Page:Œuvres complètes de Frédéric Bastiat, Guillaumin, 1.djvu/521

Cette page a été validée par deux contributeurs.

À MM. LES ÉLECTEURS


DE L’ARRONDISSEMENT DE SAINT-SÉVER (1846).


Mes chers Compatriotes,

Encouragé par quelques-uns d’entre vous à me présenter aux prochaines élections, et voulant pressentir le concours sur lequel je pouvais compter, je me suis adressé à quelques électeurs. Hélas ! l’un me trouve trop avancé, l’autre pas assez ; celui-ci rejette mes opinions anti-universitaires, celui-là mes répugnances algériennes, qui mes convictions économiques, qui mes vues de réforme parlementaire, etc.
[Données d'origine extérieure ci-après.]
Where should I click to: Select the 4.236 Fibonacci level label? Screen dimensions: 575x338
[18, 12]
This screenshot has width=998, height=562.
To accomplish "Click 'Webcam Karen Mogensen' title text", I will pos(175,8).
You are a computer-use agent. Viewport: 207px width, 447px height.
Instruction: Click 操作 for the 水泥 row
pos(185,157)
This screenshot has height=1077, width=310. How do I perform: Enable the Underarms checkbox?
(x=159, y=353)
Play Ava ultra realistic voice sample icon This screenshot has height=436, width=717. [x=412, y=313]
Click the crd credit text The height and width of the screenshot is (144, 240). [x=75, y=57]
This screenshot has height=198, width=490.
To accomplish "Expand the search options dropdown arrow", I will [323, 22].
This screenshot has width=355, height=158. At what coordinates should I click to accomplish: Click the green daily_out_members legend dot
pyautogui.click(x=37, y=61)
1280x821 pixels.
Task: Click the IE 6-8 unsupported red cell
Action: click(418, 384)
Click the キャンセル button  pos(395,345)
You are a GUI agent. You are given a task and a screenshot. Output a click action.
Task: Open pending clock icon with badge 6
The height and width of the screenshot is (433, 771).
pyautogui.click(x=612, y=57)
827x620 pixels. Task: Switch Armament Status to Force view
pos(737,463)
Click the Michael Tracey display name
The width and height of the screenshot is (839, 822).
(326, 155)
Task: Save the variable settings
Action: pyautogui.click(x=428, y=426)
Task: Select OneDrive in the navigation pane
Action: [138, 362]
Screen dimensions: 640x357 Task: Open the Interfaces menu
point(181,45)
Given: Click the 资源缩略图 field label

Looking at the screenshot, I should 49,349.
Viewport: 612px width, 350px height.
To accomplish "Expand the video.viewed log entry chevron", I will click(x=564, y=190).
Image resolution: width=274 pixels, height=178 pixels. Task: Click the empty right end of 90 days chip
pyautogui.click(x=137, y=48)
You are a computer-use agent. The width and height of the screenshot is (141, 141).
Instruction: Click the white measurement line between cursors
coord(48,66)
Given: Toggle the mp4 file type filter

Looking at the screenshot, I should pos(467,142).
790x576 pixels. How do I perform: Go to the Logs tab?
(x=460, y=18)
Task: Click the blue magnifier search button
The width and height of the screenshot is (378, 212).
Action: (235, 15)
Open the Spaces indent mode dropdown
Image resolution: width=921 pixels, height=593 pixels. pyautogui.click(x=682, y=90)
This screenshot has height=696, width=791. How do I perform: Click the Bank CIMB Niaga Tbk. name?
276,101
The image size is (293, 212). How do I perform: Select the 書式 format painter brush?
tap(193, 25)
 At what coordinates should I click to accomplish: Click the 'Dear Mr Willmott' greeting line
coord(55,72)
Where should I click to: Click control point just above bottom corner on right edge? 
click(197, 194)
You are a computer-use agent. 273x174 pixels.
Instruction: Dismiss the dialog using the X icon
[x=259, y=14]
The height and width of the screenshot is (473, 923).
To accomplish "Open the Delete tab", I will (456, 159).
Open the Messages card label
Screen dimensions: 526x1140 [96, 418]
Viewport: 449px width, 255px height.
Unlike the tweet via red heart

Ceci prouve que la meilleure tactique, pour un candidat, c’est de cacher ses opinions, ou, pour plus de sûreté, de n’en point avoir, et de s’en tenir prudemment au banal programme : « Je veux la liberté sans licence, l’ordre sans tyrannie, la paix sans honte et l’économie sans compromettre aucun service. »

Comme je n’aspire nullement à surprendre votre mandat, je continuerai à vous exposer sincèrement mes pensées, dussé-je par là m’aliéner encore bien des suffrages. Veuillez m’excuser si le besoin d’épancher des convictions qui me pressent me fait dépasser les limites que l’usage assigne aux professions de foi.

J’ai vu beaucoup de conservateurs, je me suis entretenu avec beaucoup d’hommes de l’opposition, et je crois pouvoir affirmer que ni l’un ni l’autre de ces deux grands partis qui divisent le parlement n’est satisfait de lui-même.

On combat à la chambre avec des boules molles.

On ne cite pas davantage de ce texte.